Checking out the Validation Package

To check out the package first in your home directory create a folder called testarea. Change directory to the testarea folder and create a folder called TauValidation and change directory to this new folder. Setup athena using the command

asetup 17.2.0.2,here          (this is for slc5)
asetup 17.2.0.2,slc5,here     (this is for slc6)

Run the following commands to checkout the tau validation package and do an initial setup and compilation.

cmt co PhysicsAnalysis/TauID/TauValidation
cd PhyiscsAnalysis/TauID/TauValidation/cmt
cmt config
source setup.sh
gmake

The package should compile and then be ready for user configuration and use.

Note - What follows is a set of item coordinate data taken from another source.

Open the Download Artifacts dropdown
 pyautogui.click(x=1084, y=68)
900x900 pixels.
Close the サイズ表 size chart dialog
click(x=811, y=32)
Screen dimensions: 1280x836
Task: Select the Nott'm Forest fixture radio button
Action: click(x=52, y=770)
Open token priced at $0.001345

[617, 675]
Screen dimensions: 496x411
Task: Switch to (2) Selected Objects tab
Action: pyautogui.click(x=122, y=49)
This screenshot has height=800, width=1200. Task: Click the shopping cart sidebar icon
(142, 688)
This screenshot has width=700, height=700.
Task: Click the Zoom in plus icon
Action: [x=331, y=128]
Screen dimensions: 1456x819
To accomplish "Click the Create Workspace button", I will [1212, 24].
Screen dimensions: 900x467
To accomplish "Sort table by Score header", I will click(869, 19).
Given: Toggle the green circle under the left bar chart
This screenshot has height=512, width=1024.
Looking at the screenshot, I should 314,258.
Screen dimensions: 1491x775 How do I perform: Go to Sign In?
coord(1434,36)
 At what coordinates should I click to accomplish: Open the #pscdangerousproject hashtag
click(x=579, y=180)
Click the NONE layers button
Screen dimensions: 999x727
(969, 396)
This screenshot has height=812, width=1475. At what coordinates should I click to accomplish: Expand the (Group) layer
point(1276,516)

Samples used by Tau Validation

The samples used by the Tau Validation package are dependant on the evgen tag of the validation. The list of samples corresponding to different evgen tags is documented in the following table

Evgen Tags Signal Samples Background Samples

e850, e1127

ZTAUTAU: 106052.PythiaZtautau.recon.AOD

TTBAR: 105200.T1_McAtNlo_Jimmy.recon.AOD

ZEE: 106046.PythiaZee_no_filter.recon.AOD

QCD: 105015.J6_pythia_jetjet.recon.AOD

e1574, e1900, e1934

ZTAUTAU: 147808.PowhegPythia8_AU2CT10_Ztautau.recon.AOD

TTBAR: 105200.McAtNloJimmy_CT10_ttbar_LeptonFilter.recon.AOD

ZEE: 147806.PowhegPythia8_AU2CT10_Zee.recon.AOD

These relationships are maintained by the dictionaries tagMappings, signalSamples and backgroundSamples in the jobSettings.py script in the share folder of the TauValidation package.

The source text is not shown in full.